───── Provided material

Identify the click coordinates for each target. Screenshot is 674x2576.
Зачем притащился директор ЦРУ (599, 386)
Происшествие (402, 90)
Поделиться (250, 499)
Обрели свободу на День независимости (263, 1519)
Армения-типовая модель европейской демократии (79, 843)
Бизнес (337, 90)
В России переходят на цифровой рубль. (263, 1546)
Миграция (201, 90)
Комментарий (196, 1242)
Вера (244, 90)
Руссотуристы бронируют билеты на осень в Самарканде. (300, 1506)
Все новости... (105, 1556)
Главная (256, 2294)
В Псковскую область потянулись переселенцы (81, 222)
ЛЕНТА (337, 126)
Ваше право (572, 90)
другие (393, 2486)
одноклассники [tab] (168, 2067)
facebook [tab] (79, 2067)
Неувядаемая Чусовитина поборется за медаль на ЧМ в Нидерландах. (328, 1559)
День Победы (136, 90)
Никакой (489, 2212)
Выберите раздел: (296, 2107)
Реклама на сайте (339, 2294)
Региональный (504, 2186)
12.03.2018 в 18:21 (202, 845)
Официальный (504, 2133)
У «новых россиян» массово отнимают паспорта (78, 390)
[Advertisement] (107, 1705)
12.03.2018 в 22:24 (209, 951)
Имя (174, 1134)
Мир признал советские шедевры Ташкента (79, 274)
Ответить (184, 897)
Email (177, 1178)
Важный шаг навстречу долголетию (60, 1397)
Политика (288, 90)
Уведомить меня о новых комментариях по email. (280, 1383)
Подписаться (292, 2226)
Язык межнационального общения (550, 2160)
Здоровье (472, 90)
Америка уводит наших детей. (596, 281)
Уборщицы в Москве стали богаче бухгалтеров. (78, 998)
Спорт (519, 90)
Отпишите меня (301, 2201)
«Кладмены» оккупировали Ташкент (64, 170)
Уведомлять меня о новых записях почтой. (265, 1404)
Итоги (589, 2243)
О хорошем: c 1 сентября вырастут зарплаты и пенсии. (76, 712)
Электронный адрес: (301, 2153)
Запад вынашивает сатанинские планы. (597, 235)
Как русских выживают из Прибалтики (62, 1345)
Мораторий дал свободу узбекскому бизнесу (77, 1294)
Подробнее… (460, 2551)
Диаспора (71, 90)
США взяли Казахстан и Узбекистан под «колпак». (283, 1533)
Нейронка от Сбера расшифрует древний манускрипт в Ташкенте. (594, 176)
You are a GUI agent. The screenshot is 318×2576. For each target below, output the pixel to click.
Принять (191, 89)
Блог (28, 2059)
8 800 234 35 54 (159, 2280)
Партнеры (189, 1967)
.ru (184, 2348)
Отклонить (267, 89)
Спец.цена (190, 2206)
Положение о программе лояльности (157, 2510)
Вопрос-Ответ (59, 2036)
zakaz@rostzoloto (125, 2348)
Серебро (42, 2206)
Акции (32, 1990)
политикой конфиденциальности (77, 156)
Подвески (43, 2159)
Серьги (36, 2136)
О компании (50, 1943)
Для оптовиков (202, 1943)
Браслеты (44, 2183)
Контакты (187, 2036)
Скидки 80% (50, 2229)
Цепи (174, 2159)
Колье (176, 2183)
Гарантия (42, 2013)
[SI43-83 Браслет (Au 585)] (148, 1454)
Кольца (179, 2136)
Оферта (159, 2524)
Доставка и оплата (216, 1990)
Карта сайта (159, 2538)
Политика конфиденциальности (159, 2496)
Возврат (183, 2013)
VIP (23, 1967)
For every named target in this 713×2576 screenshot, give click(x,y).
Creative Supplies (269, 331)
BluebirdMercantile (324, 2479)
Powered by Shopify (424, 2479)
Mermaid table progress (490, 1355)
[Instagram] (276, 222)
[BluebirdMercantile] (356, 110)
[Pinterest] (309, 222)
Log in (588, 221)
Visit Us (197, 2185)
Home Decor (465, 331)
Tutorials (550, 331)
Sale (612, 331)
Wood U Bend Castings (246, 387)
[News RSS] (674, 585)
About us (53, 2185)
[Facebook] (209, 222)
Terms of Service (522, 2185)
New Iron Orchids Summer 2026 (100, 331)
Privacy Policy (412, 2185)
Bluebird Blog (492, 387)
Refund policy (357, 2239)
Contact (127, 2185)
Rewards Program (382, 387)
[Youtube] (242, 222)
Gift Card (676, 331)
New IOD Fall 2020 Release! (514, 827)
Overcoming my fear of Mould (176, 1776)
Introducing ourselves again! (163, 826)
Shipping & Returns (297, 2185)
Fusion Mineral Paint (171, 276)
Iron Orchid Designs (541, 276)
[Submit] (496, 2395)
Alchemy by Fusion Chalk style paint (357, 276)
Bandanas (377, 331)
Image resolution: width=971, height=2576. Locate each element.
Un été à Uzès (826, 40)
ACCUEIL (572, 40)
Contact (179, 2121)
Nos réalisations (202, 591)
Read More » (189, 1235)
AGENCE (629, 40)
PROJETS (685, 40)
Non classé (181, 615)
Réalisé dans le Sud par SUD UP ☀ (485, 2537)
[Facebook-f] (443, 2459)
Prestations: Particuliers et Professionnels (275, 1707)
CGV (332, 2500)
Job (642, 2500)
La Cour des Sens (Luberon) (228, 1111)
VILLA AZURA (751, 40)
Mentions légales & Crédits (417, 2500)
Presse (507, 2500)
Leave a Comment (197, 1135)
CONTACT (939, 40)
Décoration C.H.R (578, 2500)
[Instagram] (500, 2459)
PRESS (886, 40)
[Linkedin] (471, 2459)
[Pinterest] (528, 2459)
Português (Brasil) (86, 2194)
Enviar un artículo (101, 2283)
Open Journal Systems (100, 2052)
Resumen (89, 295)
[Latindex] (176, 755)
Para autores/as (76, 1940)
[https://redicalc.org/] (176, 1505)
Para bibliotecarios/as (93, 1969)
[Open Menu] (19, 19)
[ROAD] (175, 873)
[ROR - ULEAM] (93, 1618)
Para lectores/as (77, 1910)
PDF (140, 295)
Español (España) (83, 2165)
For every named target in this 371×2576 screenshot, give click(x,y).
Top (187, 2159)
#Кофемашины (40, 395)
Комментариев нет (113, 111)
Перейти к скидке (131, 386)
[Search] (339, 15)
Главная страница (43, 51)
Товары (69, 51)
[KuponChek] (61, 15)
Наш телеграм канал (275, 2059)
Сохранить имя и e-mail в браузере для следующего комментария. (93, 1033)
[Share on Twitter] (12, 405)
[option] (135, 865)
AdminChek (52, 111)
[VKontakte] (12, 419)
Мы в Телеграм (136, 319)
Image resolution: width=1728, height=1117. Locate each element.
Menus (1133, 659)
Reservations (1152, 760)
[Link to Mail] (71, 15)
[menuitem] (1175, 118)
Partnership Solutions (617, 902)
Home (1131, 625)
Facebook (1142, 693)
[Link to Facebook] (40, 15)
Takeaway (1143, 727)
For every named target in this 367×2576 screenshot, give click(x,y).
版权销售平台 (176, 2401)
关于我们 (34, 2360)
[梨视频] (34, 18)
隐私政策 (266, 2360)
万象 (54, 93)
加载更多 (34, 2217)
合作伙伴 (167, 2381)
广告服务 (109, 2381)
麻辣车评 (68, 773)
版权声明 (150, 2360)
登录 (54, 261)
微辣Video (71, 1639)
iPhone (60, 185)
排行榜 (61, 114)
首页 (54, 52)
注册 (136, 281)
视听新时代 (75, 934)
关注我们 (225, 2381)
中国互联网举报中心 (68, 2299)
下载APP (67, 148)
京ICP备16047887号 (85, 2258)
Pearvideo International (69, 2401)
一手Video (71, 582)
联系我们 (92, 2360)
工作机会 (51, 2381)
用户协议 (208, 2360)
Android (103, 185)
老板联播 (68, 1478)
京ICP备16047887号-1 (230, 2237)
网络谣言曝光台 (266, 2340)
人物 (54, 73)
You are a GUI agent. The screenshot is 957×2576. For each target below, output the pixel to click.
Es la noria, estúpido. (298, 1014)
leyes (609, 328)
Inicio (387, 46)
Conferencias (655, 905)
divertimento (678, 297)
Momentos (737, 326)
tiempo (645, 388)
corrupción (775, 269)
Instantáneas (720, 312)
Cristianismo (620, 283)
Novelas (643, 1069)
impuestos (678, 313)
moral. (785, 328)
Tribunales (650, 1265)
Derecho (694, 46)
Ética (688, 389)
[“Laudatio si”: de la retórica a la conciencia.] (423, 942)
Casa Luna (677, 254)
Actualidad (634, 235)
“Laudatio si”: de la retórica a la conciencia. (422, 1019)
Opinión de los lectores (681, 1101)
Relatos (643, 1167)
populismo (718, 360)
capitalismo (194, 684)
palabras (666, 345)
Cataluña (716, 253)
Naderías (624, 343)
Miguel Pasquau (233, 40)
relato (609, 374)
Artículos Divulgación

──────────

» **Assigned task**
The lines running from the start of the data through the one that contains "facebook [tab] (79, 2067)" should be reproduced exactly, and only those.

» **Written reply**
Identify the click coordinates for each target. Screenshot is 674x2576.
Зачем притащился директор ЦРУ (599, 386)
Происшествие (402, 90)
Поделиться (250, 499)
Обрели свободу на День независимости (263, 1519)
Армения-типовая модель европейской демократии (79, 843)
Бизнес (337, 90)
В России переходят на цифровой рубль. (263, 1546)
Миграция (201, 90)
Комментарий (196, 1242)
Вера (244, 90)
Руссотуристы бронируют билеты на осень в Самарканде. (300, 1506)
Все новости... (105, 1556)
Главная (256, 2294)
В Псковскую область потянулись переселенцы (81, 222)
ЛЕНТА (337, 126)
Ваше право (572, 90)
другие (393, 2486)
одноклассники [tab] (168, 2067)
facebook [tab] (79, 2067)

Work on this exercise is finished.